Sementara itu, Lembaga Antariksa Nasional Amerika (NASA) belum mengomentari ancaman Rogozin. Tetapi setelah pernyataan Biden, badan antariksa itu mengatakan tidak ada perubahan yang direncanakan dalam kerja sama AS dan Rusia di Stasiun Luar Angkasa Internasional.

Baca Juga

Sebagai informasi, AS dan Rusia mengoperasikan bagian stasiun yang terpisah. Astronot AS, terutama sebelum kemunculan SpaceX, mengandalkan pesawat luar angkasa Rusia untuk misi mereka.

Peringatan Trump ke Warga AS

Mantan Presiden Amerika Serikat Donald Trump mengingatkan warga AS untuk mewaspadai kemungkinan perang nuklir di tengah serangan Rusia ke Ukraina. Hal ini disampaikan dalam wawancaranya dengan Full Send Podcast pada Rabu (9/3/2022) lalu.
Menurut Trump, ancaman perang nuklir sangat serius.

“Kalian semua harusnya takut (akan nuklir), apalagi kita punya pemimpin yang tidak kompeten, yang berhasil mendapat jabatan karena berbuat curang,”  ujar Trump, sebagaimana dikutip The Paradise, Minggu 13 Maret 2022.

Presiden AS ke-45 ini juga mengatakan bahwa AS memiliki senjata nuklir baru.
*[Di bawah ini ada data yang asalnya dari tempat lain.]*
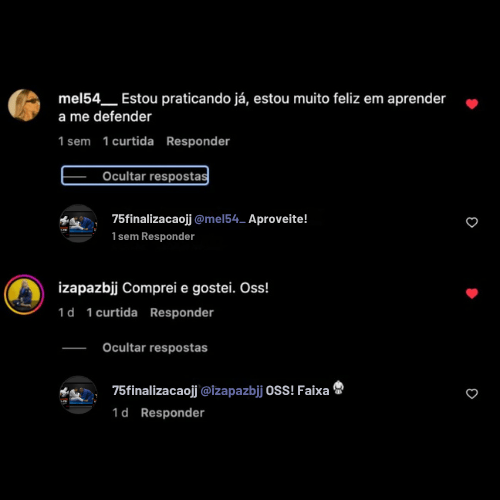500x500 pixels.
Task: Reply to izapazbjj comment via Responder
Action: 182,313
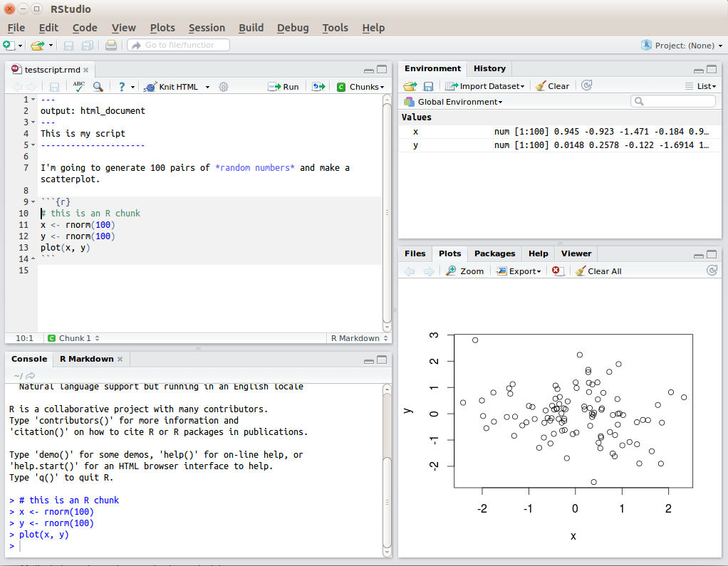Switch to the History tab

pos(489,68)
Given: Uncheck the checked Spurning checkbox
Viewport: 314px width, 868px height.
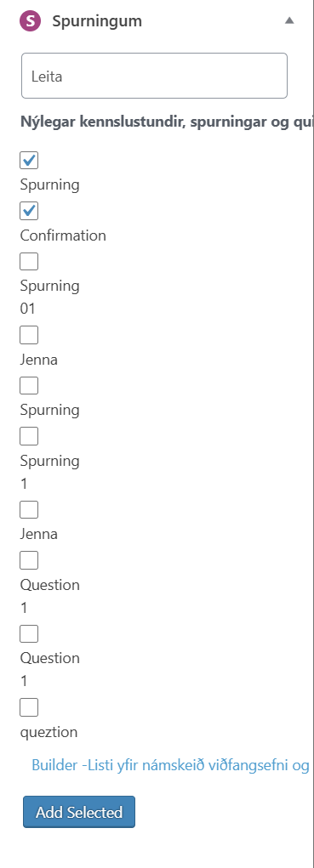Looking at the screenshot, I should (x=29, y=160).
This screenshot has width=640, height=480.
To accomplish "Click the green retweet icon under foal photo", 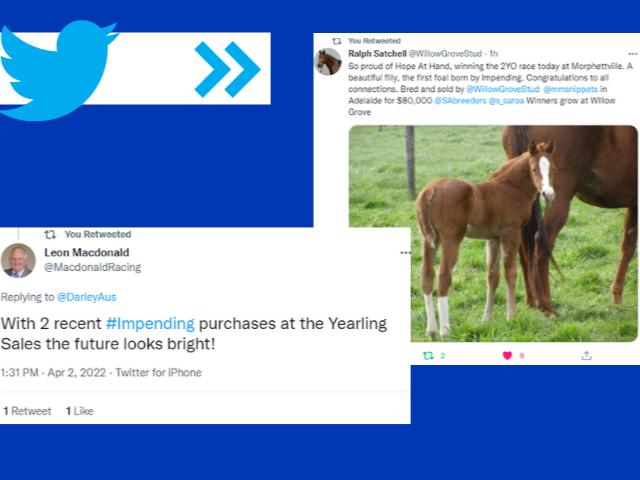I will point(428,356).
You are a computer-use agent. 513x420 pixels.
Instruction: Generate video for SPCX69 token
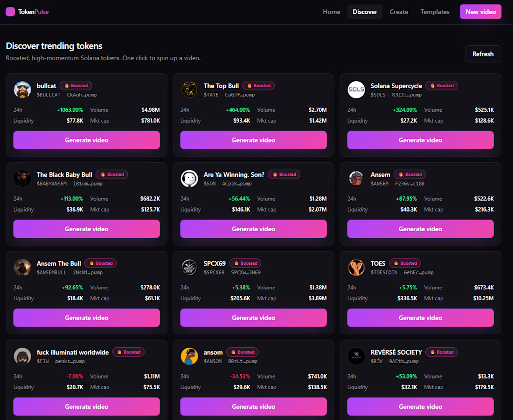[254, 317]
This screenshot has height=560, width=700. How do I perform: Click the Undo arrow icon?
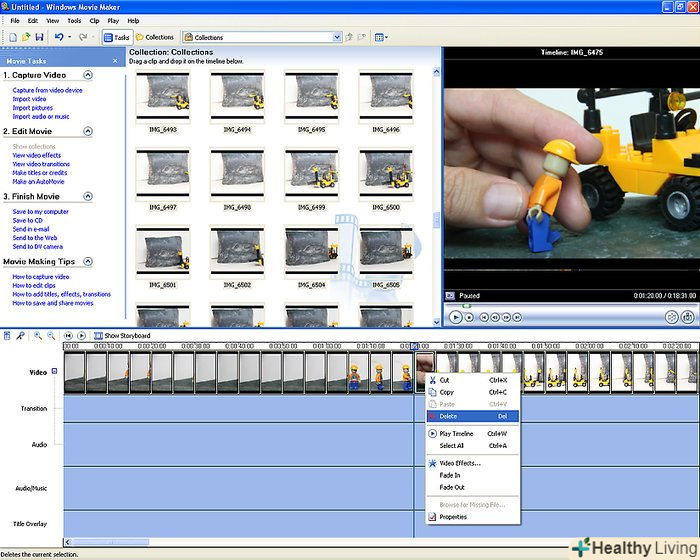pyautogui.click(x=59, y=37)
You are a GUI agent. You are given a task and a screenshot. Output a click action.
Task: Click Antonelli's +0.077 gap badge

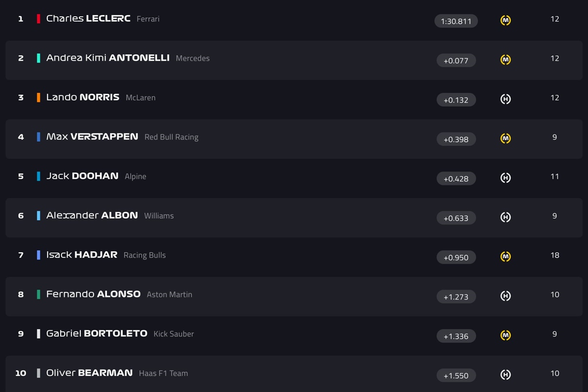tap(456, 60)
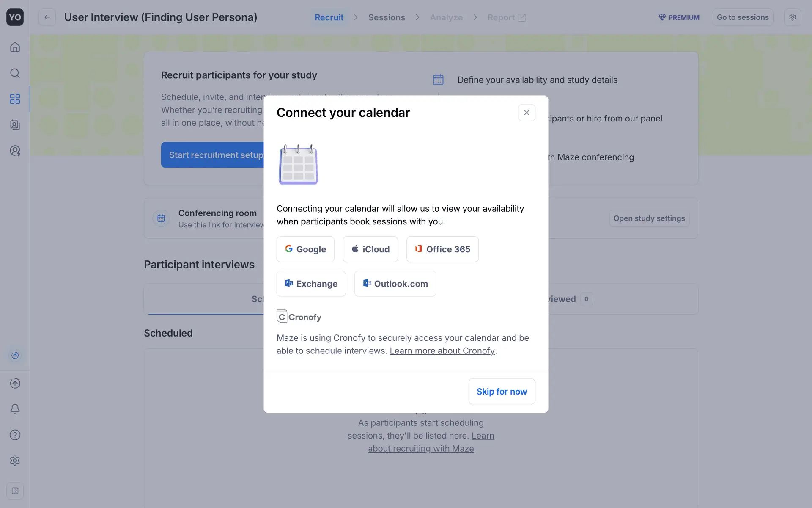Image resolution: width=812 pixels, height=508 pixels.
Task: Open the sidebar settings gear icon
Action: coord(15,461)
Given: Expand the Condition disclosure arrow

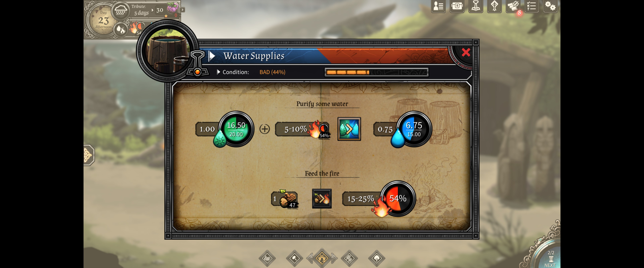Looking at the screenshot, I should point(218,72).
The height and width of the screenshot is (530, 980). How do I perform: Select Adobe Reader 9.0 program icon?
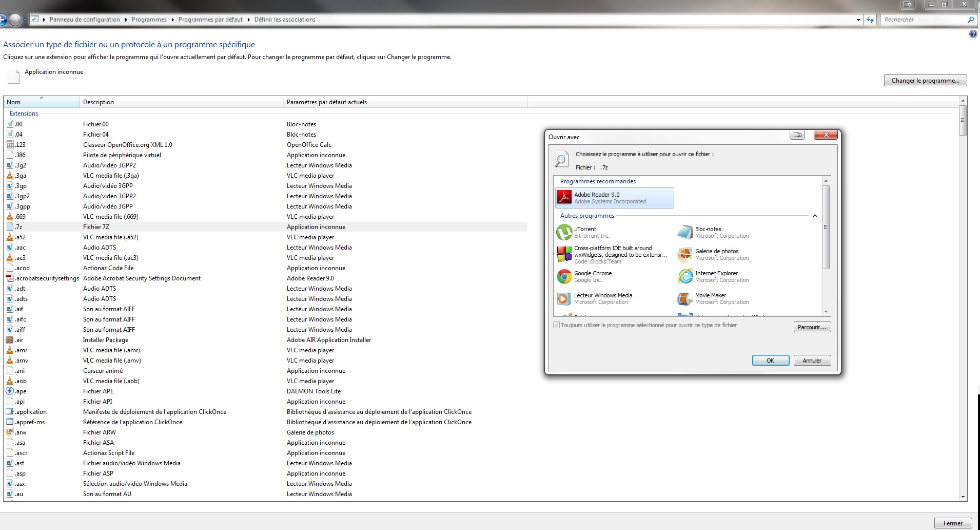pyautogui.click(x=564, y=198)
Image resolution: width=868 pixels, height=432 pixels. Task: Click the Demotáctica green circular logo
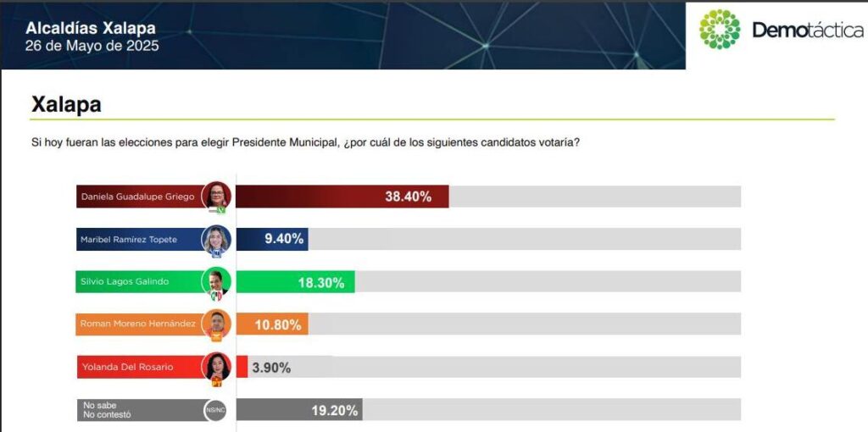(719, 30)
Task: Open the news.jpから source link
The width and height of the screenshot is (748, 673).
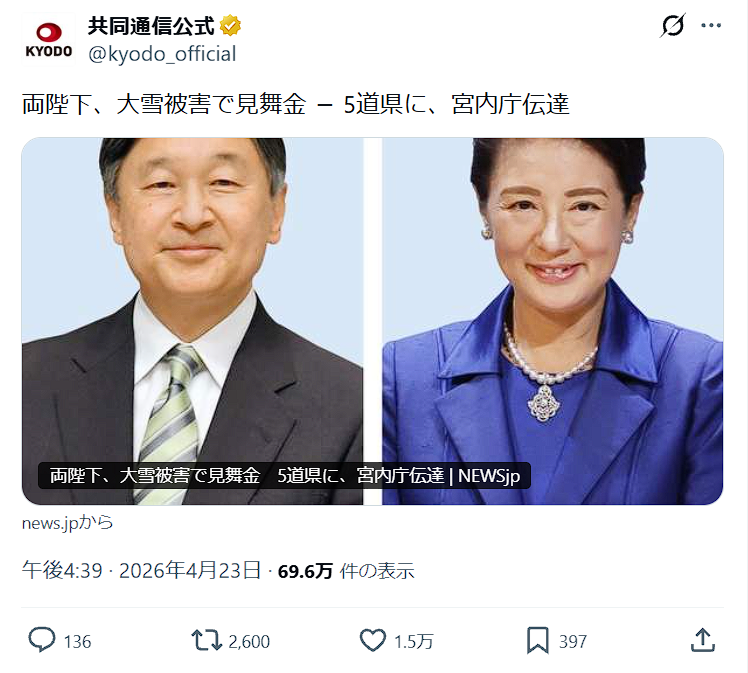Action: pyautogui.click(x=67, y=523)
Trump juga mengklaim bahwa di bawah kepemimpinannya, AS telah berhasil merenovasi senjata yang sudah berumur tua tersebut.

Meski demikian, podcast yang mengundang Trump sebagai bintang tamu itu telah dihapus oleh YouTube. Platform video itu menyebut bahwa konten tersebut melanggar kebijakan terkait informasi yang keliru dan menyesatkan.

Mengutip Fortune, setelah video itu dihapus, Trump menyebut penghapusan videonya dari YouTube tak berbeda dengan cara media pemerintah Rusia menyensor berita tentang perang di Ukraina.

“Inilah yang mereka lakukan di Rusia, kalau Anda mau tahu, jika Anda melihat Rusia … orang-orang di Rusia bahkan tidak tahu bahwa mereka sedang berperang dengan Ukraina,” katanya.